Large language models (LLMs) frequently exhibit useful self-monitoring signals: they can estimate their likelihood of success before solving a problem and judge the correctness of their answers afterward. However, these signals are typically measured or elicited in isolation rather than being used to control active inference. In this work, researchers explore whether LLMs possess latent metacognitive abilities that can be transformed into effective test-time control mechanisms.
Inspired by the Nelson-Narens theory from cognitive psychology, the study proposes a "metacognitive harness" that separates monitoring from reasoning. For each problem, the model first reports a pre-solve Feeling-of-knowing (FOK) signal. Following each attempt, it reports a post-solve Judgment-of-learning (JOL) signal. Rather than treating these as passive confidence scores, the harness utilizes them as an explicit control interface for the reasoning process.
The harness operates by deciding when to trust the current solution, when to retry the task with compact metacognitive feedback, and when to pass multiple attempts to a final aggregator. This structured approach allows the model to act upon its internal state to optimize output quality during inference.

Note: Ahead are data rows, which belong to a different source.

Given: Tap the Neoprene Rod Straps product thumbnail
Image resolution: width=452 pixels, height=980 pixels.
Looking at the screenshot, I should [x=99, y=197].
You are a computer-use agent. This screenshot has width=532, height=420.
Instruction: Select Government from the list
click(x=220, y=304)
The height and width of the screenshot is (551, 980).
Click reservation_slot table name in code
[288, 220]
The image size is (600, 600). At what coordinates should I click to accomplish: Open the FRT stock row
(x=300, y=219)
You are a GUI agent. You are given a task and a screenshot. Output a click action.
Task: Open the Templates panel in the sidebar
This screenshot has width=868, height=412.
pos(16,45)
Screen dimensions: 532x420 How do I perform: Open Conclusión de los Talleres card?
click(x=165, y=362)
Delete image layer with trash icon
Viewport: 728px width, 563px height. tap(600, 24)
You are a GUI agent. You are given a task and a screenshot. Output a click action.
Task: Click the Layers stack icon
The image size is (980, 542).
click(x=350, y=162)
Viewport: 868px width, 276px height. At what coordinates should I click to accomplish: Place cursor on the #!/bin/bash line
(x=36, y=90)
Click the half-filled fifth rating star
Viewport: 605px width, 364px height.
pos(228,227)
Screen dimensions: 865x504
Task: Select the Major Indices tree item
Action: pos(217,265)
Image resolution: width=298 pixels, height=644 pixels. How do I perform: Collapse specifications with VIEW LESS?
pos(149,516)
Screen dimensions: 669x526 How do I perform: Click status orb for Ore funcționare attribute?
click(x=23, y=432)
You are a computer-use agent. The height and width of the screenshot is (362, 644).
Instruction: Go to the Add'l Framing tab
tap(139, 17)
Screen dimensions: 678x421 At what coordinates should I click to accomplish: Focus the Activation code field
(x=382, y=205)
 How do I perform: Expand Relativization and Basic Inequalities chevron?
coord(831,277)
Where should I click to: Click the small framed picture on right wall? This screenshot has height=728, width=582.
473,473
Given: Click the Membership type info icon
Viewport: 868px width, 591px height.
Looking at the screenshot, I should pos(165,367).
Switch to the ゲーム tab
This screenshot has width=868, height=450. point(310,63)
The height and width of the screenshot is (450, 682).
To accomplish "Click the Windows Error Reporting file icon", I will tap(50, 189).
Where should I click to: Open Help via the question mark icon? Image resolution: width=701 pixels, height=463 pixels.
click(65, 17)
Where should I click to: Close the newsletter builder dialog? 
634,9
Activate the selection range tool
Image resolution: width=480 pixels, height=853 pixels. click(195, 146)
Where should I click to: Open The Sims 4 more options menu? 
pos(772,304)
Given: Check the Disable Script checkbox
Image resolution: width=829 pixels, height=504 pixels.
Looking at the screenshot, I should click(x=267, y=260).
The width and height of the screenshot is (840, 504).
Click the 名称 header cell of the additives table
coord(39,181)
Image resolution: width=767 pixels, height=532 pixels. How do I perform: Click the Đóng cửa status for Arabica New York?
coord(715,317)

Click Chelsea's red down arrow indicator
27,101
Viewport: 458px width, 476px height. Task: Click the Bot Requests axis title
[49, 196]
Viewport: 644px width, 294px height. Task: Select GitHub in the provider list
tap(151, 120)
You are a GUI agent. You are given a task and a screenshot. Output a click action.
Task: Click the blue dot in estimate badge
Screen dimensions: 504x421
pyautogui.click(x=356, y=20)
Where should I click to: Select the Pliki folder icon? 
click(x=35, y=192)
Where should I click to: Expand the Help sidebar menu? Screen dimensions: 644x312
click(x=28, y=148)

Across text, code, and multimodal reasoning benchmarks, the harness substantially improved a fixed Claude Sonnet-4.6 base model without requiring any parameter updates or benchmark-specific fine-tuning. On evaluated public benchmark snapshots, the system raised pooled accuracy from 48.3 to 56.9, exceeding the strongest listed leaderboard entries on three primary evaluation settings: HLE-Verified, LiveCodeBench v6, and R-Bench-V.
These results suggest that strong LLMs may already possess sophisticated latent metacognitive abilities but require an explicit control harness to act on them effectively during reasoning. This provides a promising framework for test-time scaling by focusing on the model's ability to monitor and regulate its own cognitive processes.